• **TO DO**
Please read the records below and return each line holding the string "chevron".

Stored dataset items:
------------------------------------

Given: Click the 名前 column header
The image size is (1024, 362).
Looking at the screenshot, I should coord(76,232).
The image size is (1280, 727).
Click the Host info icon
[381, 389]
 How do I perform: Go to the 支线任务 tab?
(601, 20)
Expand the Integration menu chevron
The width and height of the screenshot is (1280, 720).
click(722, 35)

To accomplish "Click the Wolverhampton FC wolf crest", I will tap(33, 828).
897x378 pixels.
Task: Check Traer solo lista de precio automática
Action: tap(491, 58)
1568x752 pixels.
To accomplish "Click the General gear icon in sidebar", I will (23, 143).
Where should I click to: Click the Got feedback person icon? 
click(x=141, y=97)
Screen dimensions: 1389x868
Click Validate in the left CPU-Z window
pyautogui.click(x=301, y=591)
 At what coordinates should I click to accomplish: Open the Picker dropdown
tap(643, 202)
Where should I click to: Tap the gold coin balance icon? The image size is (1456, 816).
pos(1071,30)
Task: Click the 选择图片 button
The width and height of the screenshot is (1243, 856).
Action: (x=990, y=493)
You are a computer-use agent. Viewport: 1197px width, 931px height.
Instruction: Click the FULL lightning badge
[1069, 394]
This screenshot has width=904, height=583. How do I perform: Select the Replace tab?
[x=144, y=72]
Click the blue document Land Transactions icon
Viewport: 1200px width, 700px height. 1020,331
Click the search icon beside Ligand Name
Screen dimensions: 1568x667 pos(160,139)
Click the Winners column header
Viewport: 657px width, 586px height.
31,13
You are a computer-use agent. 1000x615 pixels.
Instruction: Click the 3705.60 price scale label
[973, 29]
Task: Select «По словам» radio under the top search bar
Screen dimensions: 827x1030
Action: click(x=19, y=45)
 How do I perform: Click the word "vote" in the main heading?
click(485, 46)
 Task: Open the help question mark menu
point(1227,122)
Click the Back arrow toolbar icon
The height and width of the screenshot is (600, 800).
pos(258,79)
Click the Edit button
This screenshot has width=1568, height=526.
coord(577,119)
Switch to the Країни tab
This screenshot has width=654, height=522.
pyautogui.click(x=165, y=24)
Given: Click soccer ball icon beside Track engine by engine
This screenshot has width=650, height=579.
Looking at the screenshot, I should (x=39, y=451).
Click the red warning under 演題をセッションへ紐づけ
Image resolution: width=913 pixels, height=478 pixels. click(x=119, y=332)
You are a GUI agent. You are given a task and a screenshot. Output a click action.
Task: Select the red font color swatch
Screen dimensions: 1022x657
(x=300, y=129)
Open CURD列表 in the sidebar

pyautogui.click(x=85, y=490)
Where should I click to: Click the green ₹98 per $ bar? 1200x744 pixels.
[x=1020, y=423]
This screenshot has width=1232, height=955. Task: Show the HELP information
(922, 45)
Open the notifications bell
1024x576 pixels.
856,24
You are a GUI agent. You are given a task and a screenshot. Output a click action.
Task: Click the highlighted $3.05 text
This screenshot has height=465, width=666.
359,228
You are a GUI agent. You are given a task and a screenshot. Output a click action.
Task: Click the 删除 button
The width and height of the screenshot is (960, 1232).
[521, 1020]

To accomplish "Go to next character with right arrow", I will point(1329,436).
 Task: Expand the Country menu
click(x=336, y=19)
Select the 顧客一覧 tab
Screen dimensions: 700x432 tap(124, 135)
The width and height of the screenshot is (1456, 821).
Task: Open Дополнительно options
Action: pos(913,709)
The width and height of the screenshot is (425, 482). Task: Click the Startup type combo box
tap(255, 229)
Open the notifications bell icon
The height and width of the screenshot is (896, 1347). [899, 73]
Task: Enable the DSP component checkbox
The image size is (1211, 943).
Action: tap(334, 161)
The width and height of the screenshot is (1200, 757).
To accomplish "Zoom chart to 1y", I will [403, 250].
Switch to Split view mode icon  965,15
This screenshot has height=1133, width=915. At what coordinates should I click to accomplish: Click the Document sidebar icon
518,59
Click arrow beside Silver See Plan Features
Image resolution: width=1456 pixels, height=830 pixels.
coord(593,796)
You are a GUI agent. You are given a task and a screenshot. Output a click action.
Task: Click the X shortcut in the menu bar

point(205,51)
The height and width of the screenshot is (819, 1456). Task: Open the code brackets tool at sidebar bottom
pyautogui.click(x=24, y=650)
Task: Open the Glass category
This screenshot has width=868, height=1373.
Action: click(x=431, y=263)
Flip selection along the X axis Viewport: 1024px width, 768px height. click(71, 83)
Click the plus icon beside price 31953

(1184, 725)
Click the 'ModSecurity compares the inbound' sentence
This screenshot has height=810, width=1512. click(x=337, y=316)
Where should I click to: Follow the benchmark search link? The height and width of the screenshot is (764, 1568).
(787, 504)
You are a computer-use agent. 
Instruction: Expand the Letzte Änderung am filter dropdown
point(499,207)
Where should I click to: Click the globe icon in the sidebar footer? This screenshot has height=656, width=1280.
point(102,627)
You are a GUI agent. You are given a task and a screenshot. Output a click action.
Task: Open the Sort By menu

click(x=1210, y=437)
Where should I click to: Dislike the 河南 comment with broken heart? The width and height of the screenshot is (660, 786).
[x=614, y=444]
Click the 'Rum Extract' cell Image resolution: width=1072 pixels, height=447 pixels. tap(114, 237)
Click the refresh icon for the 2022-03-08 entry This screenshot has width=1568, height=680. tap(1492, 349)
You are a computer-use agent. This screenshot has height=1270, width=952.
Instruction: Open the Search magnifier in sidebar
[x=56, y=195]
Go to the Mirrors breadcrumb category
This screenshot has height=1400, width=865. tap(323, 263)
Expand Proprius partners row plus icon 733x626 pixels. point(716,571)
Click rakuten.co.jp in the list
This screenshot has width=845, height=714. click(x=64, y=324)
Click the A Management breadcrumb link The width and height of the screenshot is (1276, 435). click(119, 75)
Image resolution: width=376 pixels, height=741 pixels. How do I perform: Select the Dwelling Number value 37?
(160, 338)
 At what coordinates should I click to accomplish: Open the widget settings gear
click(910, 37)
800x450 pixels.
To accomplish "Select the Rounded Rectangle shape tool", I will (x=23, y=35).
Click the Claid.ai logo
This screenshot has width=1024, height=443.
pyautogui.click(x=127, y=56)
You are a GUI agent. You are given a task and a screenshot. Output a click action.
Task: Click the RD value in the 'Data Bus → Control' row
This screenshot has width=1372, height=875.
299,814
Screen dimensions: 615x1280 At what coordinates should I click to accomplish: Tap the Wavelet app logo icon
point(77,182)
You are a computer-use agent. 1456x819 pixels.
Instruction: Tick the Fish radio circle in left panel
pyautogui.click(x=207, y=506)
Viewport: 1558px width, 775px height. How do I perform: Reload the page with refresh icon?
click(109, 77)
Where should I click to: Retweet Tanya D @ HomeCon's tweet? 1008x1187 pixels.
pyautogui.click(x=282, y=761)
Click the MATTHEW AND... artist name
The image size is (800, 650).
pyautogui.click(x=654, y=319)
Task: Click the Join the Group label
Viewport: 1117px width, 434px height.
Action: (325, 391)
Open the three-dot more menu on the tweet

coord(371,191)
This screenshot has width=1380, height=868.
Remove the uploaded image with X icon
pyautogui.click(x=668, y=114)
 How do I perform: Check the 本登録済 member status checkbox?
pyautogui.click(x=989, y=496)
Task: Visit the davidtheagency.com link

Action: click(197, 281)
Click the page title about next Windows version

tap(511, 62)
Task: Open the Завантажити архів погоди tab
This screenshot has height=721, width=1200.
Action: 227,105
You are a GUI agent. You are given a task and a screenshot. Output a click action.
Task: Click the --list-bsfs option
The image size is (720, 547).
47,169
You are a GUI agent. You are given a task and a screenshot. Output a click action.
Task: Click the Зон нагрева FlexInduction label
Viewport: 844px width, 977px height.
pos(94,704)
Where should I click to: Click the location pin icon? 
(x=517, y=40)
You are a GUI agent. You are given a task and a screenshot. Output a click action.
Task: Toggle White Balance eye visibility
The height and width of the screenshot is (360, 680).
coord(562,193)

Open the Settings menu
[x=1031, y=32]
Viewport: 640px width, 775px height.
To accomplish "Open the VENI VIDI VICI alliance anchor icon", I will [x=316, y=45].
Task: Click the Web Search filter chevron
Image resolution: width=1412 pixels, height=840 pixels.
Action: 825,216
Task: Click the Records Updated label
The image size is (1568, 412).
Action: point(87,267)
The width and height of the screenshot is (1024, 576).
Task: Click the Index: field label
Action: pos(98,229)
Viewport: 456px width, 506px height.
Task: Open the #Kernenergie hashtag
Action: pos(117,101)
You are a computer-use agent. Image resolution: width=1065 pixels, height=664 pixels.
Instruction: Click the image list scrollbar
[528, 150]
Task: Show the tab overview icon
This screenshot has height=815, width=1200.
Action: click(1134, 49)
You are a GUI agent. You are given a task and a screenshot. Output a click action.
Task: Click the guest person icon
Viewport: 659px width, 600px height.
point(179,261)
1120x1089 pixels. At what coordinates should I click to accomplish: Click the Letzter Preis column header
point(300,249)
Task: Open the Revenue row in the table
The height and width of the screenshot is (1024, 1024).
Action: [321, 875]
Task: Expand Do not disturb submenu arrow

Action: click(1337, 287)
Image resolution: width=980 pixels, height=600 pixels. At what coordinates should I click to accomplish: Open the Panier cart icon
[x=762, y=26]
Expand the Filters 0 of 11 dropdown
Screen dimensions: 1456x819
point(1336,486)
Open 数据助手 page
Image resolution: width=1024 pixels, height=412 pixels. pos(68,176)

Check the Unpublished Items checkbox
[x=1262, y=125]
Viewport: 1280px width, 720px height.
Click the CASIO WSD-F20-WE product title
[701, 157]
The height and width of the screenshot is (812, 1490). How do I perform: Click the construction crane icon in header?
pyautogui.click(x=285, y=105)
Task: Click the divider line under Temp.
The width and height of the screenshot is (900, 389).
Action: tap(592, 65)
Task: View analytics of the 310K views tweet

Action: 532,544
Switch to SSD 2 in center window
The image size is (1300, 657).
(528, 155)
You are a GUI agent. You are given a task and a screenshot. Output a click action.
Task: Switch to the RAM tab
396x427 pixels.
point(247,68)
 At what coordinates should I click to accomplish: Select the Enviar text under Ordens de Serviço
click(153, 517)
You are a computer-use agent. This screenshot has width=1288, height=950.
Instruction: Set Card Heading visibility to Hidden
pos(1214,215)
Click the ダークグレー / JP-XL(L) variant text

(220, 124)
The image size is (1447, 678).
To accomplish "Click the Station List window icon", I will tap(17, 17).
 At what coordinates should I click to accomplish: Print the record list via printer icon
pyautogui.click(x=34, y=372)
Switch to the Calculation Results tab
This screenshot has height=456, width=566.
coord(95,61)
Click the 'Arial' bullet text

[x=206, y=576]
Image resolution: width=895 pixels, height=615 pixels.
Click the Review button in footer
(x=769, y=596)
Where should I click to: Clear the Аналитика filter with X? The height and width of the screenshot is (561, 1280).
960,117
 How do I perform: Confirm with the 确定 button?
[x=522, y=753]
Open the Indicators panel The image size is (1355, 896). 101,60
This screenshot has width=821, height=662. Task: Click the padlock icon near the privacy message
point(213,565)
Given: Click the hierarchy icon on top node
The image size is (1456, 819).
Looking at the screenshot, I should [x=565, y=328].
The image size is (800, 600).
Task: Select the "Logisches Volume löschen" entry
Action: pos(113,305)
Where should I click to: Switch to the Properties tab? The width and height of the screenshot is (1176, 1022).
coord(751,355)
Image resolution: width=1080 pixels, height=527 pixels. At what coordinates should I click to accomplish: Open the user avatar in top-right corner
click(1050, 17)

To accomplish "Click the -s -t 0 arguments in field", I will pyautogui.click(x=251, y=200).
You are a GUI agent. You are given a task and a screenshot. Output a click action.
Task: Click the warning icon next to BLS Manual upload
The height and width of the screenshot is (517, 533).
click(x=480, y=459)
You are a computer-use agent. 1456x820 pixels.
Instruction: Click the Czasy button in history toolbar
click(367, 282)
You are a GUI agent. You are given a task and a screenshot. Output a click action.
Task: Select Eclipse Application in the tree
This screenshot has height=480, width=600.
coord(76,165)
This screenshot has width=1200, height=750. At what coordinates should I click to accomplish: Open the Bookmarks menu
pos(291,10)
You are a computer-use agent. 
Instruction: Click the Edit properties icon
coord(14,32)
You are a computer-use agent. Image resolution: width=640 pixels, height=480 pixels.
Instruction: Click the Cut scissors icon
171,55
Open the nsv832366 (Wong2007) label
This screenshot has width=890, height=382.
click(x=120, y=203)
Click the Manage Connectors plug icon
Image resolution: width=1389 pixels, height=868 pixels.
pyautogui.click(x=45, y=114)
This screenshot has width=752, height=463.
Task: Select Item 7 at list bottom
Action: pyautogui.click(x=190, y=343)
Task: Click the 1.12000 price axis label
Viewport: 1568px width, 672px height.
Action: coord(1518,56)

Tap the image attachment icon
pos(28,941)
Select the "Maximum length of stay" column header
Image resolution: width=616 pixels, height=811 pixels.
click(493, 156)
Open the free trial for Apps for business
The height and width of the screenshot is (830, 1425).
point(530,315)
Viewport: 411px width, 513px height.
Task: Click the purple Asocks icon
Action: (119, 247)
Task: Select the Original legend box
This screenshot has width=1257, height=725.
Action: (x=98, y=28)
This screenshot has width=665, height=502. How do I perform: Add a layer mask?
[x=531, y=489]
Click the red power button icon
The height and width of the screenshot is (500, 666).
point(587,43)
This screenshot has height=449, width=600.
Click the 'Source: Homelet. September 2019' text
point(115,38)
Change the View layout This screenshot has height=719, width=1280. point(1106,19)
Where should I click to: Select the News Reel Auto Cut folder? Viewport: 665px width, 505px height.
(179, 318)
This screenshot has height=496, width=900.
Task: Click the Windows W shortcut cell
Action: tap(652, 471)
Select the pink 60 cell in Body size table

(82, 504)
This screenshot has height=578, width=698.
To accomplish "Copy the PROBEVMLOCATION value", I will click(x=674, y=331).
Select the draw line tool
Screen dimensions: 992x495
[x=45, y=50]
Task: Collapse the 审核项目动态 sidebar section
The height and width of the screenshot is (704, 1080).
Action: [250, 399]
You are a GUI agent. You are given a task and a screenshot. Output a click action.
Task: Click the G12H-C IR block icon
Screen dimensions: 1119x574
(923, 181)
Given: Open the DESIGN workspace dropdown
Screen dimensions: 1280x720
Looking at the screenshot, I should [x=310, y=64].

------------------------------------

• **SOLUTION**
Expand the Integration menu chevron
Task: Click the Web Search filter chevron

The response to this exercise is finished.